Binanceのスポット取引量に占めるEUR建て取引は、CryptoQuantの集計で約1%にとどまっています。EUの暗号資産市場規制MiCAは2026年7月1日に移行期限を迎えるため、規制対応の重要性と、実際のEUR建て取引需要の小ささが同時に見える状況です。
Binanceは世界的に大きな暗号資産取引所ですが、スポット出来高の中でEUR建て取引が占める割合は約1%です。これは、EU市場が制度面で重要であっても、取引量の中心が必ずしもEUR建てではないことを示します。ユーザーはUSDT、USDC、BTC建て、USD連動の市場を使うことが多く、法定通貨建ての比率は取引所ごとに大きく異なります。
EUR建て取引が小さい場合、MiCA対応のコストと、短期的な取引収益のバランスが課題になります。ライセンス、上場管理、ステーブルコイン対応、カストディ体制を整える必要がある一方、EUR建て出来高だけを見れば収益インパクトは限定的です。
MiCAは、EU全域で暗号資産サービス事業者やステーブルコイン発行体に共通ルールを適用する枠組みです。2026年7月1日の期限が近づく中、取引所は欧州で提供するサービス、対象トークン、法定通貨ペア、カストディ運用を見直す必要があります。

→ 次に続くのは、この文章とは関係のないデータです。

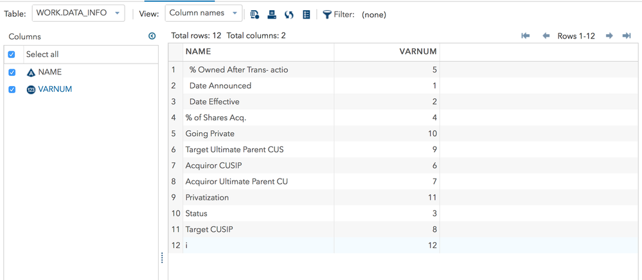This screenshot has height=280, width=642.
Task: Toggle the Select all checkbox
Action: tap(12, 55)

規制対応は、単に営業を続けるための手続きではありません。取引所がどの市場を重視するか、どのステーブルコインを扱うか、どの地域でどの機能を提供するかを決める経営判断になります。EUR建て取引の比率が低いことは、欧州対応の優先順位や投資回収を考える材料になります。
Binanceに限らず、大手取引所は規制地域ごとにサービス構成を変える段階に入っています。MiCA対応によって、欧州ユーザー向けの商品や流動性が整理されれば、一部の通貨ペアやステーブルコインの使い勝手が変わる可能性があります。
ユーザーにとって重要なのは、EUR建ての出来高が小さいから欧州規制の影響が小さい、とは言い切れない点です。MiCAは取引量そのものより、サービス提供の条件を変えます。取引所が欧州でどのライセンスを取得し、どの銘柄やペアを維持するかが、今後の流動性と利用体験を左右します。